- [Gezeigter Textauszug]
* * * *

Hinsichtlich der vom Antragsteller zu 1. geltend gemachten Ansprüche auf medizinische Versorgung ist festzustellen, dass sich die von ihm vorgelegten Nachweise auf die Vergangenheit beziehen, so dass es einer Sicherung im einstweiligen Anordnungsverfahren nicht bedarf. Für eine künftige ärztliche Versorgung, für die zunächst auch ein Anspruch nach § 5 Abs. 6 Konsulargesetz geprüft werden müsste, gilt, dass eine generelle, auf die Zukunft bezogene Zusage wegen der Unbestimmtheit nicht im voraus durch eine einstweilige Anordnung gesichert werden kann, es sei denn, es wird ein besonderes Rechtsschutzinteresse geltend gemacht, was hier nicht ersichtlich ist.

* * * *

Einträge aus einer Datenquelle
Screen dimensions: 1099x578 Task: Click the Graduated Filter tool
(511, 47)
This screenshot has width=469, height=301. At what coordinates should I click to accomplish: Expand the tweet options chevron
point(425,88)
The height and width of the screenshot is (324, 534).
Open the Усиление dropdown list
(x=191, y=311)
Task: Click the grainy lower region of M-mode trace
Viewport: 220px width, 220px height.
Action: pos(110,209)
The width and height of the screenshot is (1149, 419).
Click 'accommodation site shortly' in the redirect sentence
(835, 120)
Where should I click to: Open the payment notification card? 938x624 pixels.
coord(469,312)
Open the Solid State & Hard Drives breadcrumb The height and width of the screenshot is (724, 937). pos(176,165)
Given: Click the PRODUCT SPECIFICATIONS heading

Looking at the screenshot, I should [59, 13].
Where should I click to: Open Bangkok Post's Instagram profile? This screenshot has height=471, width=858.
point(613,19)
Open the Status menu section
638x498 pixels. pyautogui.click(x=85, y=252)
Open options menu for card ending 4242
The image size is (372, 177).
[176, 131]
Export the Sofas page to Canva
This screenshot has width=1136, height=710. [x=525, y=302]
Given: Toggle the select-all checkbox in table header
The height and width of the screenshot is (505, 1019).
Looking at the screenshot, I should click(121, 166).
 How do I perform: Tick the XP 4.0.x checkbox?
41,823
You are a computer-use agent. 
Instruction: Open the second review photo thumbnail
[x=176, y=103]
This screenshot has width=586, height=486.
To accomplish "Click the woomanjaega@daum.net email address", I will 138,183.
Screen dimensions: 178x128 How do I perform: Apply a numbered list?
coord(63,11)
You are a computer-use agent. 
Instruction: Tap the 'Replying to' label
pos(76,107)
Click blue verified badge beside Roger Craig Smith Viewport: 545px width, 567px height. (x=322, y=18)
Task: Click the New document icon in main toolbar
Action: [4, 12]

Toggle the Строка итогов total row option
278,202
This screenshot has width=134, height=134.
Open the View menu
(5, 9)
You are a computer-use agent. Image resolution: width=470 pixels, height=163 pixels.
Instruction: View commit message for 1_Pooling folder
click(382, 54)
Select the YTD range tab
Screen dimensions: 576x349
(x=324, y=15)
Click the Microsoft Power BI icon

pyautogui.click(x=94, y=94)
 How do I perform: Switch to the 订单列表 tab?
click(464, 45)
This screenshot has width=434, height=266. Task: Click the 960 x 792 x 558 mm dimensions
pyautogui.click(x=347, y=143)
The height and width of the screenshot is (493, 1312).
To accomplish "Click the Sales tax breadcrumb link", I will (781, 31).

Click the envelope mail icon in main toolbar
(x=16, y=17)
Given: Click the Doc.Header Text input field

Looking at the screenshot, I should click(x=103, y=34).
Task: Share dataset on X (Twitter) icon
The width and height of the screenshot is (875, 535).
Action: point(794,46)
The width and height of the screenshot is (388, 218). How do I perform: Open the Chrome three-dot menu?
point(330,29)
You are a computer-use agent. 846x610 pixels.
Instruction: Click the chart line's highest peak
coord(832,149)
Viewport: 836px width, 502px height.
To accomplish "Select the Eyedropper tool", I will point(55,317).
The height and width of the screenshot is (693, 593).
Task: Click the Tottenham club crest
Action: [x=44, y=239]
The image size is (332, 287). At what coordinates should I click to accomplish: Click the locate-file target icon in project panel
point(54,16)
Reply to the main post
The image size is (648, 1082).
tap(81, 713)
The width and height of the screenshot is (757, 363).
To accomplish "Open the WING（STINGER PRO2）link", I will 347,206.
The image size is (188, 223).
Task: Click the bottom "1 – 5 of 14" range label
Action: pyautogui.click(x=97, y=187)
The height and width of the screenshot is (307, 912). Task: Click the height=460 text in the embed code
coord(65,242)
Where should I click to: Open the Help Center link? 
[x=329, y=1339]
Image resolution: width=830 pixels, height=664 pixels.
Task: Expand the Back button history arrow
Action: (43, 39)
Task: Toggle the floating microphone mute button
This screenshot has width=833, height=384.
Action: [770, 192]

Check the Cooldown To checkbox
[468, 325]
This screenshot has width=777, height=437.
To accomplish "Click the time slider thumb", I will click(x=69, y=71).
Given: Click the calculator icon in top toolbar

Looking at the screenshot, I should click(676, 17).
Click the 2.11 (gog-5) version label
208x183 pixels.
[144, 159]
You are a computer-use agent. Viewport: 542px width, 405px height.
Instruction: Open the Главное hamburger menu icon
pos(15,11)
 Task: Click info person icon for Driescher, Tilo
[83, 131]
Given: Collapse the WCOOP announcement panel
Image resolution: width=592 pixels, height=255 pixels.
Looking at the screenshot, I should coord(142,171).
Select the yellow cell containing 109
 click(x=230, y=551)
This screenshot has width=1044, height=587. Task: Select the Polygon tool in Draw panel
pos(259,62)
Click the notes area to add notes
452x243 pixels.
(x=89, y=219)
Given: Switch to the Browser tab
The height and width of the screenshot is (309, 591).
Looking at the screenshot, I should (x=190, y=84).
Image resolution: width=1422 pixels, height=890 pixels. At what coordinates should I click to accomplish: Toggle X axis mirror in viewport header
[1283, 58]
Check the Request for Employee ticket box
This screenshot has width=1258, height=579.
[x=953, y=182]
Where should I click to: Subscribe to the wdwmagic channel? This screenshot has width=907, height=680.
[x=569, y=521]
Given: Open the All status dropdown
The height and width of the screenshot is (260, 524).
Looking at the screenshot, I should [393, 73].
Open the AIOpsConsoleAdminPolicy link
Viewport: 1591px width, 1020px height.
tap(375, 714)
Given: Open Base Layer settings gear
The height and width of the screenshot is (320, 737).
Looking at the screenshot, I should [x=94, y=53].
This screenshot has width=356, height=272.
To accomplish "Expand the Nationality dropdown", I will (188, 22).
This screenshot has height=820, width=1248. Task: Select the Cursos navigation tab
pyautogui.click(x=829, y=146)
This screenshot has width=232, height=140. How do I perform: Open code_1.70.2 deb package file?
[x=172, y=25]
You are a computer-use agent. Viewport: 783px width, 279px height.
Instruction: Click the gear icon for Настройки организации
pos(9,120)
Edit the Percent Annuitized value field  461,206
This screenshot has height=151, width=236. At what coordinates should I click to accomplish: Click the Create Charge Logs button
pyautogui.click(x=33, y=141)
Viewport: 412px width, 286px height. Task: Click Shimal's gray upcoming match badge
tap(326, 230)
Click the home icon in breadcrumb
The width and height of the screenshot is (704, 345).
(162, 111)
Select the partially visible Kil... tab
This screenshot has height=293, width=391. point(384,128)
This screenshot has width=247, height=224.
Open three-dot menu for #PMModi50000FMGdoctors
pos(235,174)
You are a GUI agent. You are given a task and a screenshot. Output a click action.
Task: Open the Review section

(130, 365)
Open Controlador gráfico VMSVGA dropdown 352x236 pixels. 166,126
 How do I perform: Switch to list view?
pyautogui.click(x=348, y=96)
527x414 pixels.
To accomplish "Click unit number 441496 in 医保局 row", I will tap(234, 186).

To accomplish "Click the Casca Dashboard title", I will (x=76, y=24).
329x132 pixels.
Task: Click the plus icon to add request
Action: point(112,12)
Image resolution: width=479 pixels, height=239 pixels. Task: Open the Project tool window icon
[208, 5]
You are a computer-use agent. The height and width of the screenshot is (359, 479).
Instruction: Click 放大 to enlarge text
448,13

* * * *

- [Aufgabe 1] Gib den Textauszug von "Hinsichtlich der vom" bis einschließlich "nicht ersichtlich ist." erneut wieder und tausche dabei "Versorgung" gegen "Betreuung" aus.
- [Aufgabe 2] Prüfe anhand des Textauszugs, ob die folgenden Aussagen zutreffen, und antworte jeweils mit Ja oder Nein samt den entscheidenden Worten aus dem Text: (a) Die vom Antragsteller zu 1. vorgelegten Nachweise beziehen sich auf die Vergangenheit. (b) Ein besonderes Rechtsschutzinteresse ist hier ersichtlich. (c) Für eine künftige ärztliche Versorgung müsste zunächst auch ein Anspruch nach § 5 Abs. 6 Konsulargesetz geprüft werden.
- [Aufgabe 3] Weshalb kann laut Textauszug eine generelle, auf die Zukunft bezogene Zusage nicht im voraus durch eine einstweilige Anordnung gesichert werden?
Die Auflistung wird hier nicht gebraucht.

- [Antwortbereich 1]
Hinsichtlich der vom Antragsteller zu 1. geltend gemachten Ansprüche auf medizinische Betreuung ist festzustellen, dass sich die von ihm vorgelegten Nachweise auf die Vergangenheit beziehen, so dass es einer Sicherung im einstweiligen Anordnungsverfahren nicht bedarf. Für eine künftige ärztliche Betreuung, für die zunächst auch ein Anspruch nach § 5 Abs. 6 Konsulargesetz geprüft werden müsste, gilt, dass eine generelle, auf die Zukunft bezogene Zusage wegen der Unbestimmtheit nicht im voraus durch eine einstweilige Anordnung gesichert werden kann, es sei denn, es wird ein besonderes Rechtsschutzinteresse geltend gemacht, was hier nicht ersichtlich ist.

- [Antwortbereich 2]
(a) Ja: "dass sich die von ihm vorgelegten Nachweise auf die Vergangenheit beziehen"
(b) Nein: "was hier nicht ersichtlich ist"
(c) Ja: "für die zunächst auch ein Anspruch nach § 5 Abs. 6 Konsulargesetz geprüft werden müsste"

- [Antwortbereich 3] Wegen der Unbestimmtheit.